CHAPTER XXVII

BERTHA'S WEDDING DAY

Krupp Hospitality—A Nasty Custom—"Old Fritz at Play—The Bride Arrayed—Abdul's Present—The Wedding Service—A Glimpse of Essen

On October the 15th, 1906, Bertha Krupp was married, and, presto! Wilhelm jumped into the saddle: Krupp en croupe was meant for both the heiress and her husband-to-be.

To be sure, Essen was en fête for the War Lady and Gustav. For them flags and garlands and paper flowers. Rivers and oceans of paper flowers! They recalled Unter den Linden when some yellow or brown, or maybe a white, majesty is expected to make his state entry through the Brandenburg Gate. And almost as many girls in white as paper flowers on lantern posts and over doorways, while every boy had his face and his hands washed, and all the professors and directors wore their locks in curls.

To-day all victims of Moloch labour, of burns and crashing irons, of scaffolds that gave way and mountains of steel a-tremble, of engines gone wrong and cars off the track, and a thousand and one other accidents connected with work, were freshly shaved and voluble of their sufferings and Fraulein's kindness. Johann gave a leg to prevent bubbles in the casting of a royal Prussian cannon, and Fraulein bought him an artificial one, offering this advantage over the real article: he might throw it at his wife when nettled. Heinrich had lost the sight of an eye in the service of the works, and Fraulein not only procured him a glass one, but added a steel pince-nez that made him look like a twopenny clerk. And Mariechen and Märtchen had good jobs in the ammunition shops, since their husbands were killed in an earth-slide at the Germania shipyards near Kiel—"Fraulein looks after everything and everybody." In short, city and country-side, town hall and hospital, the well-to-do and the poor, old and young, the joyous and the lame and the halt—all looked their best in Bertha's honour and acted gemuetlich-like (which was mostly noise) in Bertha's honour—when the War Lord came into sight!

Once upon a time the War Lady had been sternly admonished not to bring more than three attendants on her state visit to Berlin; in repaying that visit—for his intervening comings to Essen were more or less impromptu or on business—the War Lord brought twenty times three, sixty: personal friends, courtiers, generals and army officers.

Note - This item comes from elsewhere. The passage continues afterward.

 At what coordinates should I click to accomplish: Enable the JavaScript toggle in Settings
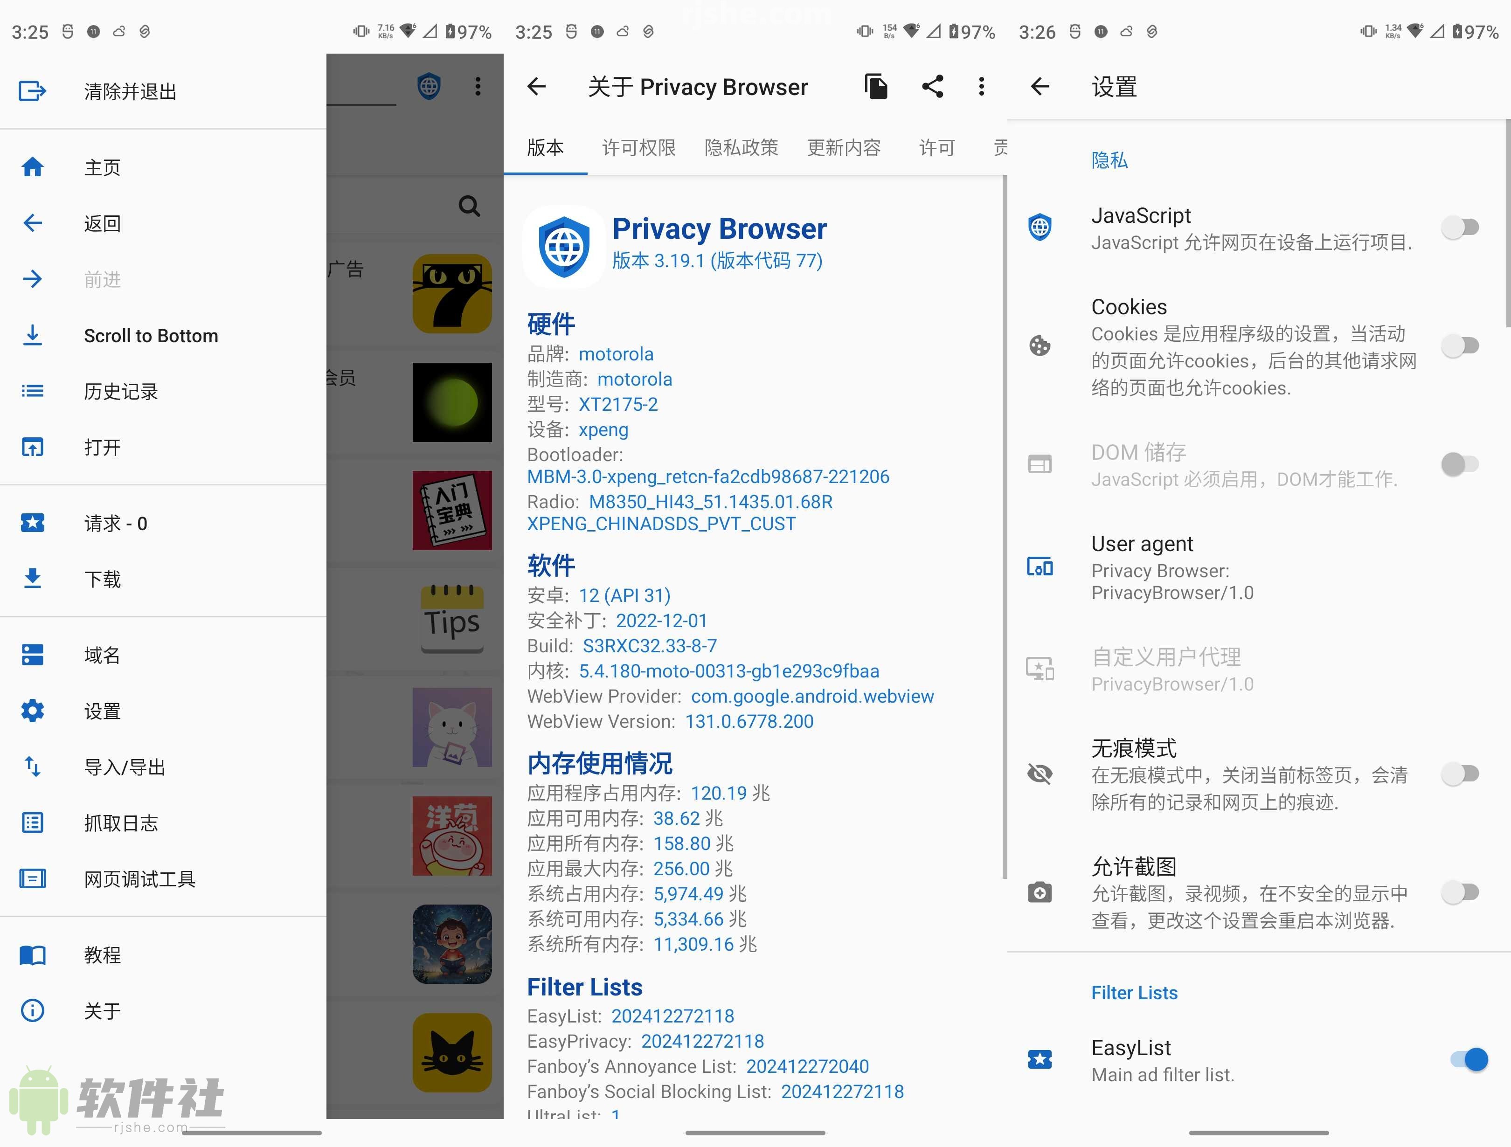point(1461,227)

When, years before, he inflicted two-thirds of this number on King Christian, the Continent stood aghast at his inconsiderate impudence, for the Copenhagen Court was notoriously poor then. But Bertha was his ward and was under his thumb, and, besides, had "money to burn."

So he embraced this opportunity for paying off old debts by inviting to Essen a number of nobles whose hospitality he had enjoyed, for there they would be more sumptuously lodged and dined and wined than at his own house.

The call to Villa Huegel was snapped up by all who could crowd into the Imperial train, for Krupp hospitality is proverbial in the Fatherland's mansions and country houses; and the Prussian aristocrat, living at home on superannuated venison, herrings and potatoes, washed down by diluted fusel-oil called Schnapps, likes nothing better than to gorge himself at the expense of persons whose lack of rank precludes dreaded return visits.